Generating video descriptions for visually impaired users

Lead Research Organisation: University of Oxford
Department Name: Engineering Science

Abstract

Advancements in image and video understanding using deep learning and the improvements in processing and generating text using machine learning give rise to new opportunities. Such opportunities could be but are not limited to:

improving the results of retrieval systems - e.g. given a text, find the closest image or video best described by that text or vice-versa
generating more dense captions for images and videos etc.

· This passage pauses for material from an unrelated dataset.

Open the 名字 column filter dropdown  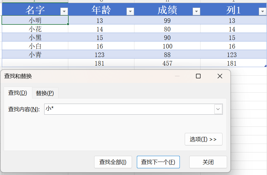(64, 12)
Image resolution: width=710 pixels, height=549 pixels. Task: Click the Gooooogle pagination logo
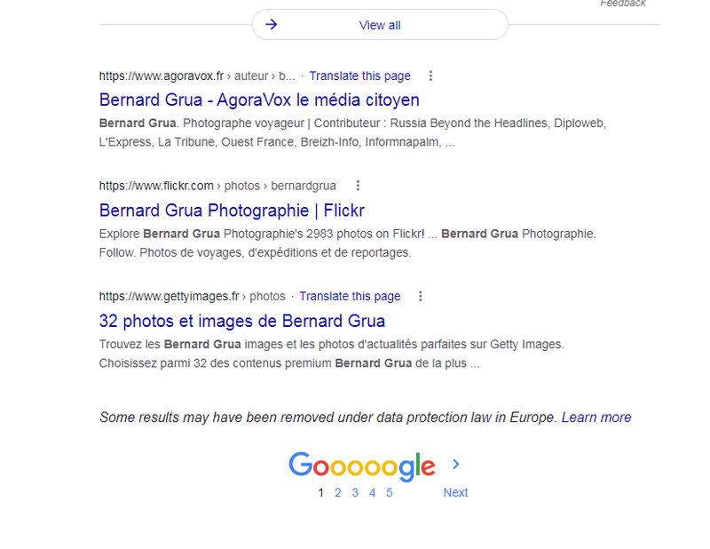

In a more practical setting, better text and image/video understanding can be put to use in helping visually impaired users ``see" by generating audio descriptions for what is being depicted. This can have a great impact on people who are visually impaired since, at the moment, of the vast video content available online or offline (DVDs, cassettes), very little is accessible to such users. The main reason for not having a lot of accessible content is the expensive process of captioning videos both in terms of money but also in terms of time. Additionally, only a few people are properly trained to generate such descriptions. This is because the describer needs to know what is the best time to add a description, not to step over dialogue or background music that might contain clues of what is going on, to be objective in describing scenes, to describe only what is most relevant and not give away future developments, etc.
Therefore, using machine learning to aid this process could potentially have a great impact on making more content accessible to visually impaired users. Additionally, having computers better understand what is being shown on the screen can lead to improved retrieval systems. However, challenges still need to be overcome while working towards this goal.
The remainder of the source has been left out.